The service at Yemen Cafe has changed drastically due to gentrification. Different types of people are entering the restaurant and therefore their customer service has increased ten folds. I remember the old service as a kid when they would just throw plates of food on the table and walk away but thats no longer the case. Now servers are all smiles and even their shirts match one another with the restaurant logo. For starters, we were given Maraq (مرق). Maraq is a green and basically lamb broth. Add a little bit of lemon juice and chili sauce called sahawiq (سحاوق). The lamb broth is very tasty and warms you up instantly, especially well on a cold day. Adding lemon and spice is an added plus but it goes great alone without any extras.

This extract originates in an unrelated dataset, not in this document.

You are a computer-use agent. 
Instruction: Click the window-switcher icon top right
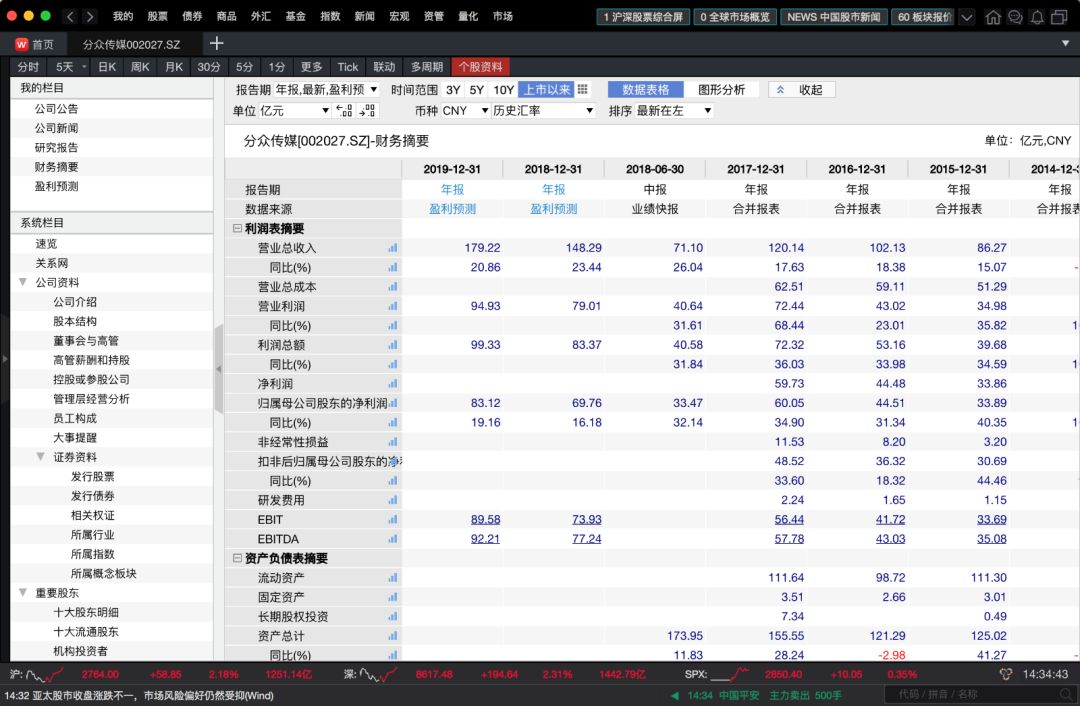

We ordered Salta (سلتة) which is Yemen’s national dish comprised of a slow roasted lamb broth with components such as potatoes, eggs, tomato, and lamb. Click here to check out my blog post dedicated specially for Salta. It was served bubbling hot in a clay bowl with Hulba on top which is Fenugreek sauce that is used as a topping. The variation of salta I had is called Fahsa — فحسة. Fahsa is basically Salta with shredded lamb pieces. This savory dip is eaten with a Yemeni flat bread made in a taboon called Malooga (ملوجة). Each bite melted in my mouth with the savory broth and lamb wrapped in Malooga. I recommend this dish for anyone trying Yemeni cuisine for the first time. This is a hearty starter and can feed 2-4 people from one bowl.
Our main course, of course, was meat with rice. Yemeni cuisine is known for roasted meat or haneeth (الحنيذ) within the Arab Community. We had both the slow roasted chicken and lamb. The bright red chicken and lamb was intensely juicy and its meat fell off the bone. Intense Yemeni spices (Hawaij) such as coriander and cumin filled my mouth with every bite. The white rice was bland but it went well with the meat. All the spices and flavor in the meat made up for the lack of flavor in the rice. Who cares honestly about the rice anyways? My main concern was the meat and the meat was crazy good!

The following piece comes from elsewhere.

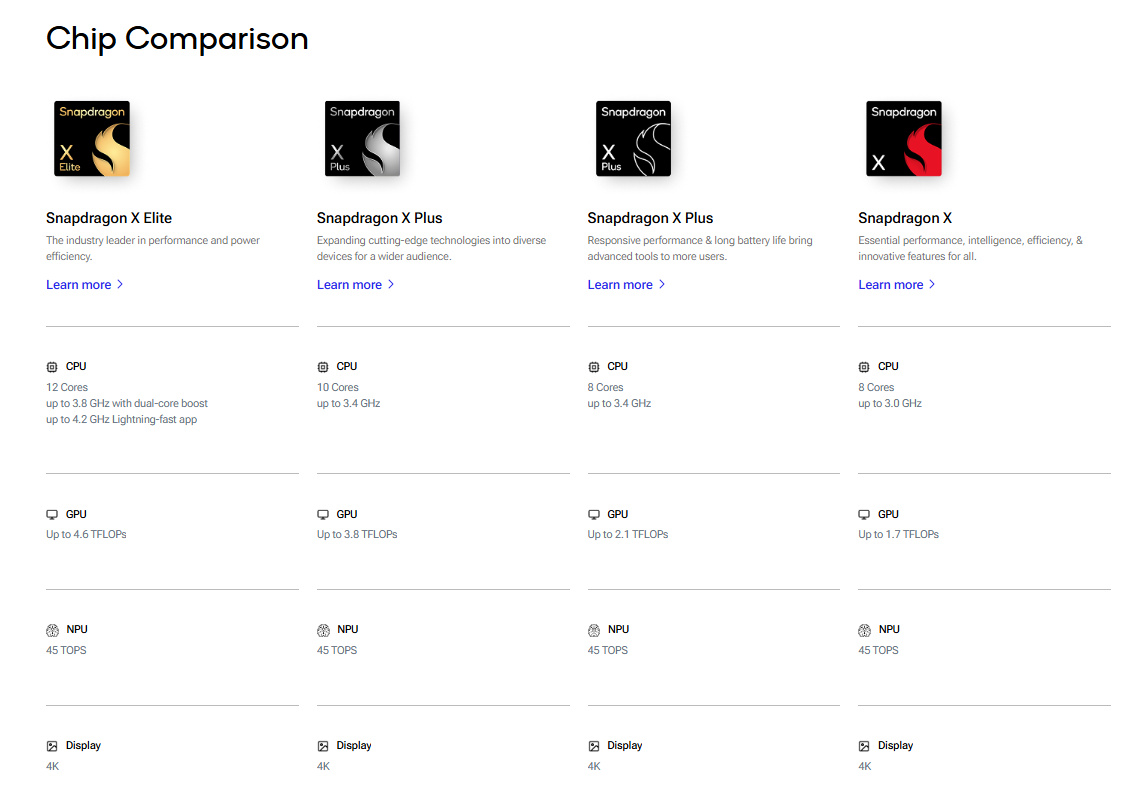
Task: Click the GPU monitor icon for X Elite
Action: 52,515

You would think we would stop after eating all this food, it was just 3 of us, but we continued. How about some chicken kabob? Last on our list is chicken kabob with a side of rice topped with dabekh. Dabekh is a vegetable stew slow with a tomato base. Both the chicken kabob and Dabekh were packed with flavor. A good ending to the meat selection.
One thing you will not find at Yemen cafe is desserts! There are a bunch of Yemeni desserts that would really compliment this meal but not here. However a good note is that they offer Yemeni tea. In the back of the restaurant is a self serve counter where you can pour your self a cup of Yemeni tea. This overall experience was great. It reminds me of my first time entering Borough hall when I was a kid but with friendly customer service this time around. Life is good when you are surrounded by happy memories and good food. I love this place and will come back again. Happy New Year!